Au cours des dernières séances, le prix de l’or est resté confiné dans une fourchette étroite, entre 4 000 $ et 4 100 $. Les graphiques montrent des mèches importantes sur les bougies, témoignant d’une lutte entre acheteurs et vendeurs. Ni les investisseurs optimistes, ni les pessimistes ne parviennent à prendre le contrôle de la situation.
Un possible catalyseur de hausse pour l’or réside dans un éventuel revirement de la politique monétaire de la Réserve fédérale américaine (Fed). Après avoir adopté un ton belliqueux concernant les taux d’intérêt, la Fed pourrait assouplir sa position. Vendredi dernier, les marchés boursiers et le prix de l’or ont rebondi après que John Williams, de la Fed, ait souligné une augmentation des risques de ralentissement économique et une ouverture à des baisses de taux à court terme.

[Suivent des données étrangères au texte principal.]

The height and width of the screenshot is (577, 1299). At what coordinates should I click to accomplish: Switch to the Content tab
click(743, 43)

Les données économiques publiées vendredi n’ont pas apporté de réconfort. Si les prochains indicateurs économiques confirment une faiblesse de l’économie américaine, les marchés anticiperont davantage de baisses de taux en décembre, ce qui pourrait soutenir le prix de l’or.
Cependant, la confiance des investisseurs reste fragile. Malgré de bons résultats publiés par des entreprises comme Nvidia, les inquiétudes concernant les valorisations boursières, la hausse des rendements obligataires japonais et l’absence de nouveaux moteurs de croissance pèsent sur le moral des investisseurs.

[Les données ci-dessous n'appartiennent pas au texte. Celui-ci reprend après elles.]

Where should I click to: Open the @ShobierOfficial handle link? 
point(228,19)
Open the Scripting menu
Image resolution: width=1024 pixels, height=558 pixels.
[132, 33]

L’effondrement du marché obligataire japonais est une source de préoccupation particulière. Un retournement des flux de capitaux pourrait affecter les marchés d’actions, de cryptomonnaies et même l’or, en particulier les positions financées par l’emprunt.
Sur le plan technique, l’or a réussi à se maintenir au-dessus du seuil important de 4 000 $ la semaine dernière, un signal positif malgré un contexte global décevant. Le marché est actuellement en phase de consolidation, avec un prix qui oscille autour de ce niveau de support tout en formant une série de plus hauts inférieurs. La pression à la baisse reste toutefois contenue.

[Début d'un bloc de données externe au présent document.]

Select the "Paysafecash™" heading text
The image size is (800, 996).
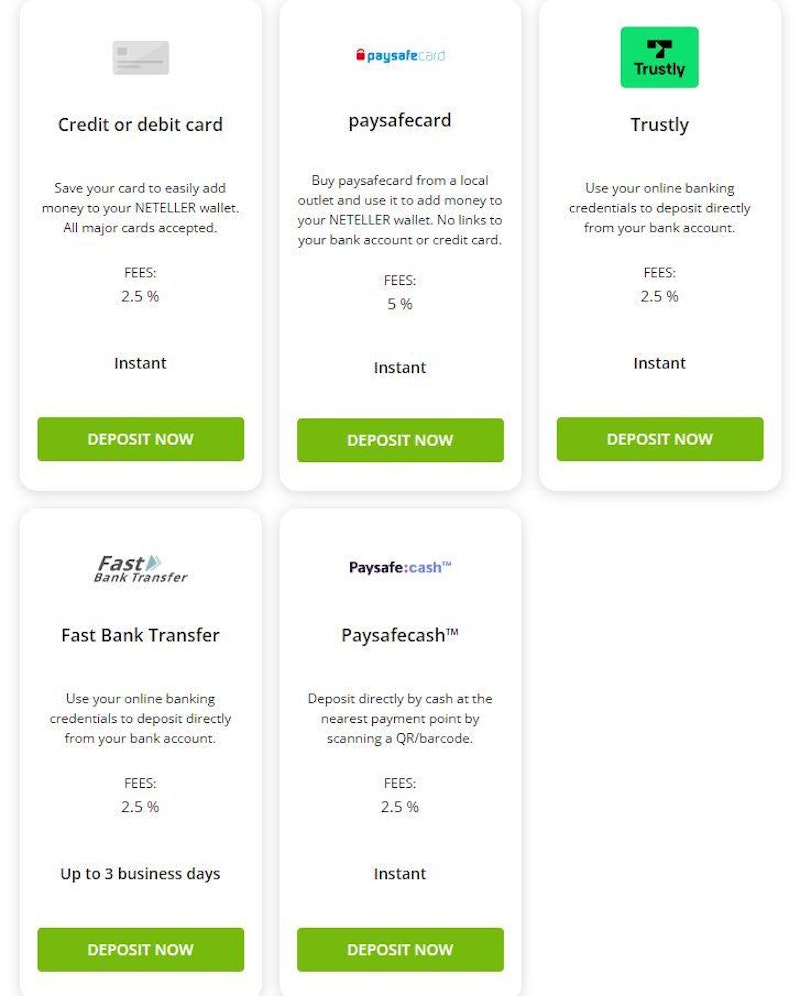pyautogui.click(x=400, y=635)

Les analystes surveillent attentivement le niveau de 4 100 $, qui constitue la première zone de résistance majeure. L’or n’a pas clôturé au-dessus de ce niveau au cours des cinq dernières séances. Au-delà, une autre zone de résistance se situe entre 4 145 $ et 4 160 $, un niveau qui avait précédemment servi de support avant de céder du terrain lors de la récente vague de ventes.
À la baisse, un premier niveau de support se trouve autour de 4 040 $, un seuil testé à plusieurs reprises sans que le prix ne parvienne à le franchir à la baisse. Le niveau crucial de 4 000 $ reste la principale ligne de démarcation. Une cassure décisive de ce seuil pourrait déclencher de nouvelles ventes techniques.
En résumé, l’or est devenu un actif spéculatif dont l’évolution dépendra de la performance des actifs à risque. Si les actions continuent de baisser, l’or pourrait également être affecté, étant donné la corrélation positive qu’il a affichée avec l’indice S&P 500 ces dernières années. Le principal risque à court terme réside dans le dénouement potentiel des opérations de portage financées sur le yen, en raison de la chute des marchés obligataires japonais et de la hausse des rendements.